TASK TO COMPLETE:
Copy the listing word for word, from the line containing "You are a GUI" through the line containing "point(362,46)", including both of those lines. Omit the pictures.

RECORDS SUPPLIED:
'''

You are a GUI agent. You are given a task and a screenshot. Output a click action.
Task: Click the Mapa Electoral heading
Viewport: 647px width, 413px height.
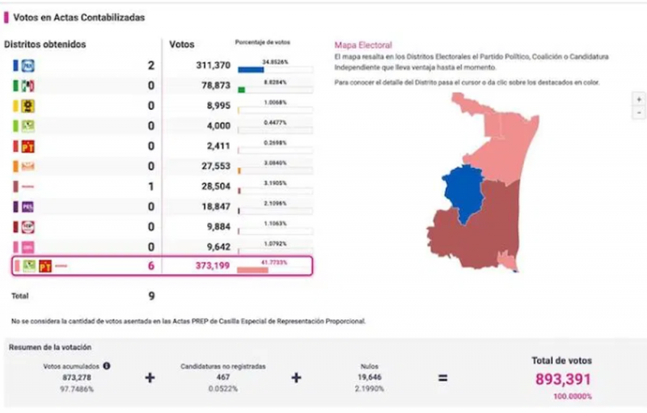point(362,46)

'''
'''

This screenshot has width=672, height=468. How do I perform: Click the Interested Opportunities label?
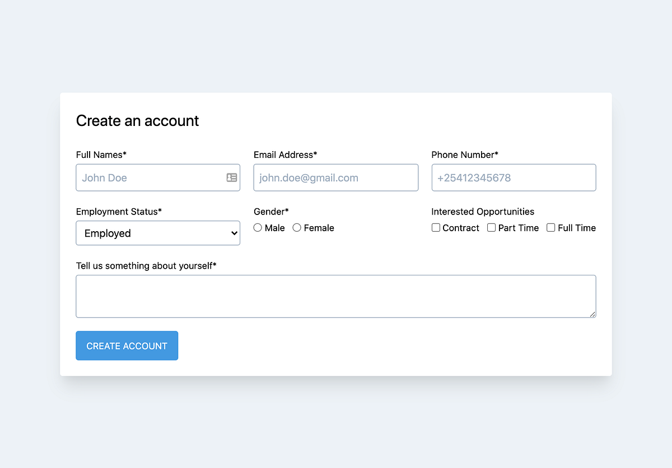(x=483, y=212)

'''

THE RESULT:
You are a GUI agent. You are given a task and a screenshot. Output a click action.
Task: Click the Mapa Electoral heading
Viewport: 647px width, 413px height.
point(362,46)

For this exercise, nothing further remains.